In this summer trend it’s the visual stimuli - bright colours, distinctive designs, loud patterns - which create an exuberant and energetic garden mood. Opt for playful and eye-catching shapes, paint a staid garden bench an eye-popping colour or use two or three colours together! Mosaic your garden table, hang brightly coloured pots in trees and off the pergola, and fix a cheerful tarpaulin with flowers, butterflies or geometric shapes across a dull wall. The broad, shiny leaves and exotic flowers of Canna fit perfectly with this trend, particularly if you place it in a pot with diamonds or spots.

Salsa with Mandevilla

The jungle feeling comes from tropical prints with rainforest designs on your garden cushions or a colourful cloth on your garden table. Purslane is an ideal match for this ‘more is more’ feeling. A host of shiny green leaves – as well as fantastic bright flowers and colours including hot pink, sunny orange and canary yellow - and easy to look after too: place it in a colourful pot to make a hot statement.

To bring even more ‘oh mambo’ to your garden, have a Mandevilla climbing left and right. This profuse summer bloomer is available in white, pink and bright red and because of this, can hold its own in a brightly patterned pot.

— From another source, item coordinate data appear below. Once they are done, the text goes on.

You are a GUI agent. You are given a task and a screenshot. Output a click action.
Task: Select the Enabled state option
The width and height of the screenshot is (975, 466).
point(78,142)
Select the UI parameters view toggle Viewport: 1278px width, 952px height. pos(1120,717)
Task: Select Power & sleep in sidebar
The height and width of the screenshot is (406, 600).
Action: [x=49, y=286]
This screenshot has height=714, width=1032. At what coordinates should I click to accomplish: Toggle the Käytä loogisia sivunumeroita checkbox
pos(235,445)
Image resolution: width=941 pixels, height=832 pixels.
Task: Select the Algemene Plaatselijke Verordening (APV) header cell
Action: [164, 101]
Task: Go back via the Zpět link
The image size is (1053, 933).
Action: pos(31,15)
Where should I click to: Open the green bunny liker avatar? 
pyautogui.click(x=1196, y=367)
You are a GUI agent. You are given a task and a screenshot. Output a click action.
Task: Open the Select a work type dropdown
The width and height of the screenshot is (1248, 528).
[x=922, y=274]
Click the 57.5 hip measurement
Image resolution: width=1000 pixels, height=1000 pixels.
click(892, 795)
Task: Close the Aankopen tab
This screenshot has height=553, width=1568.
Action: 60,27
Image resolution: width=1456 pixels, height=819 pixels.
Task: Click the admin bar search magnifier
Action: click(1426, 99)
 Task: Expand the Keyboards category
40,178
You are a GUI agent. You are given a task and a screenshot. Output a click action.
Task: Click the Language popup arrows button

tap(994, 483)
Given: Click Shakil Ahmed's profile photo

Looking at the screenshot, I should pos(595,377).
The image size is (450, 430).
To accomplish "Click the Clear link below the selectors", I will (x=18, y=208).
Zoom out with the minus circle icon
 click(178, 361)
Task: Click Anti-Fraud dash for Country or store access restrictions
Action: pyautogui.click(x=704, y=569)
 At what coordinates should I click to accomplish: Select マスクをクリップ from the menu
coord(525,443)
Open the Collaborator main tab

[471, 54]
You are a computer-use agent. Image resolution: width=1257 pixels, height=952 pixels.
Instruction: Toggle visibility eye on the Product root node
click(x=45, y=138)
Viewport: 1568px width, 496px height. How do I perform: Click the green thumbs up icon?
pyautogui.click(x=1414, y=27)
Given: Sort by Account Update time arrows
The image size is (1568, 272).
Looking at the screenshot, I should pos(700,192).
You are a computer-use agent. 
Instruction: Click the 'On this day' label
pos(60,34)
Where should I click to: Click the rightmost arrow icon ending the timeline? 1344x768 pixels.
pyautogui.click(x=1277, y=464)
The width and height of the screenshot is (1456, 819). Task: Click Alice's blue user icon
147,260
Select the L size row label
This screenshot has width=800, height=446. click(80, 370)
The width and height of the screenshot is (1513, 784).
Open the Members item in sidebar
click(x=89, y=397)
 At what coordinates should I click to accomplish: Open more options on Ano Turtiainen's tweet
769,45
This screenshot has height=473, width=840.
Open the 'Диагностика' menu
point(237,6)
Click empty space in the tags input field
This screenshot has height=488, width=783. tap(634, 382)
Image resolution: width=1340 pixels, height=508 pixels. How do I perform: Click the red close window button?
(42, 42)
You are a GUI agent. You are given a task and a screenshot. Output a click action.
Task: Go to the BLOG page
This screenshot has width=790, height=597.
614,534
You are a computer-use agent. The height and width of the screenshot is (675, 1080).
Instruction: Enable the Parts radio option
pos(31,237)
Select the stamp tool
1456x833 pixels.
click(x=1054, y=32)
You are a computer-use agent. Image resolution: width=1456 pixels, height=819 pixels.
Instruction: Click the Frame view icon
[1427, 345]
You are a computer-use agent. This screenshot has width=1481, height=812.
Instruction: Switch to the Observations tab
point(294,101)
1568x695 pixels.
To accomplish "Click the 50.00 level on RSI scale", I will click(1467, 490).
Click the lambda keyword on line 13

Canna as a graphic element

Circular chair shapes with straight slats or garden chairs with a woven pattern in various colours also contribute to the exuberant effect. Your garden furniture can have a camping vibe: think of plastic and folding chairs, maybe with a mad pot full of bamboo placed on them. if you’d rather take things down a notch, opt for a couple of eye-catching features and hang a plastic toucan, pineapple and/or flamingo in a tree or bush as a humorous surprise. The trick is to boldly combine native plants with exotics. For example, Geranium looks very jolly in a hanging basket with Mandevilla for company.


Bold and varied colour palette

Red, blue and green play the leading role, and are combined with black, white and contrasting pastels. The trick is to ensure strong contrasts: pastel flowers are given a pot in a primary colour as a base and vice versa.